Thursday, September 17, 2009

yeah yeah sucky day

I did not weigh, did not meaure. I did not go outside. Inertia rules.
I watched The View and I did do my sublim hypnosis. That was the plus du jour.
I did not go to the grocery store or Trader Joes. I was awake all night listening to Gary Null and his dire talk of bad health and politics...switching to BBC worldservice when I realized it was the damn fund beg. I hate the fund-beg....they say the phone number too many times.
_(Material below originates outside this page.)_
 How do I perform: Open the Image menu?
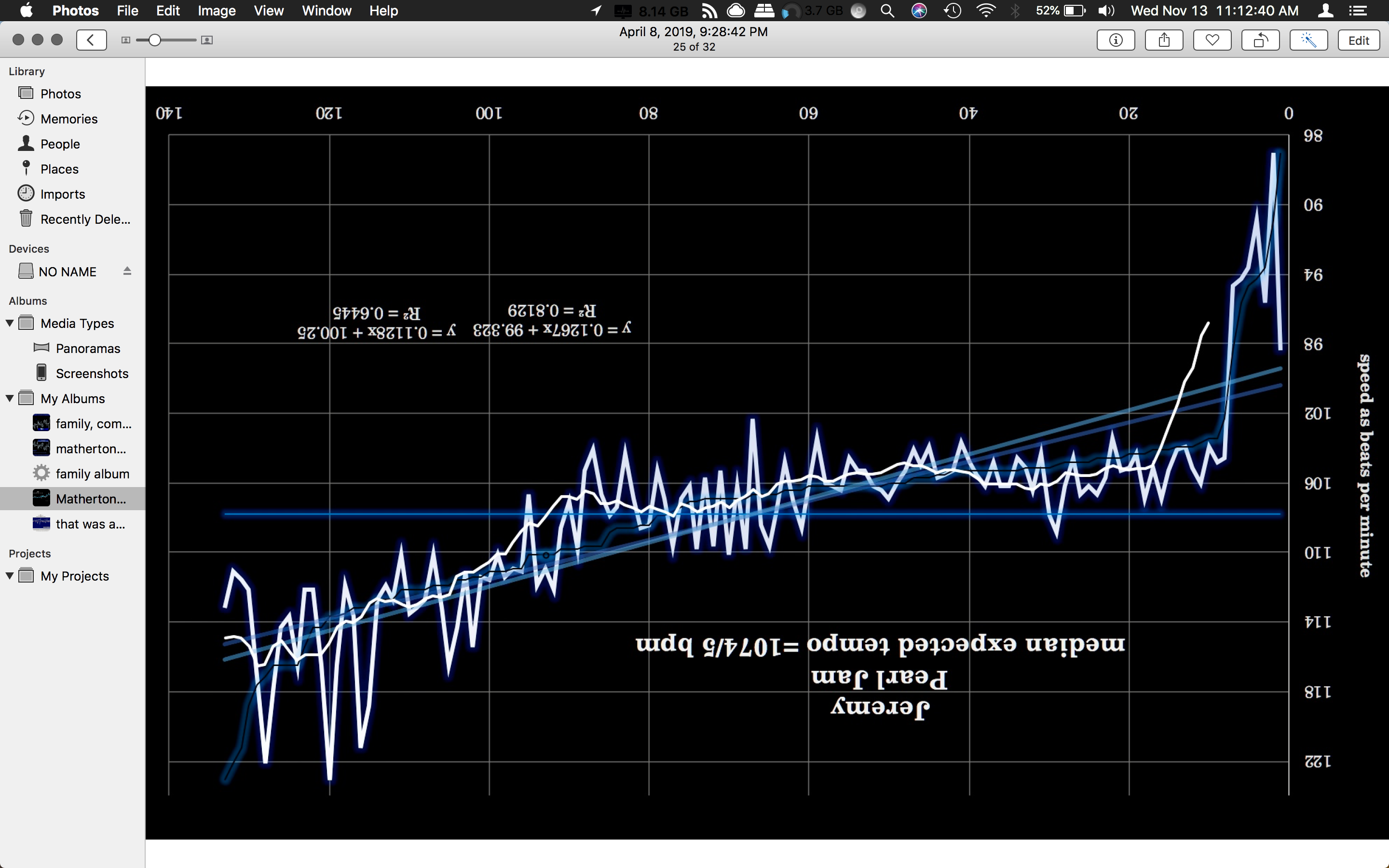[217, 10]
What I ate-dregs of the empty house...I ate celery w/some Skippy peanut butter. I ate a bad of sweet maui onion potatoe chips from the 99 cent store. I ate a bag of salted peanuts in the shell from the dollar store. I ate a tiny pack of chicken spooge from Nutrisystem on some fake ritz like crackers....it's like cat food. I ate half a package of marshmello cookies from the 99 cent store. Water and my multivitamin, a biotin, a primrose oil and a potassium. bleh I feel bloated and like crap and since I BARELY moved I have the swollen up bad tire thighs which ache and make it impossible to walk and or go to the car.

The thigh thing is excess lymph I believe. It is creepy and hurts like achy not stabbing pain. I know that if I just move MOVE more it gets better...just pushing thru that pain....puts me back on the chair or the bed.

I started reading Jenette Fulda's Half assed book again. She just started, she had gall bladder surgery and that kind of pushed her into dealing with the fat. I liked her book the first time because she wasn't overly dramatic or a food nazi or exercise nazi. And she didn't have that 12 stepper attitude when they have like a month sober and they become overbearing know it alls who feel the need to crow about how they are now qualifyed to tell everone else how to live. Subset of AA includes the fucked up on the Lord Jesus people. They replace drugs and alcohol with meetings and the bible and get the feverish urge to SHARE with one and all. I love how they all smoke like maniacs and mainline bad strong coffee while pretending those two behaviors are not compulsive. OA was not for me. I don't like that whole victim mentality.

I wonder (dr. phil) what is my PAYOFF for being so fat? I will ponder.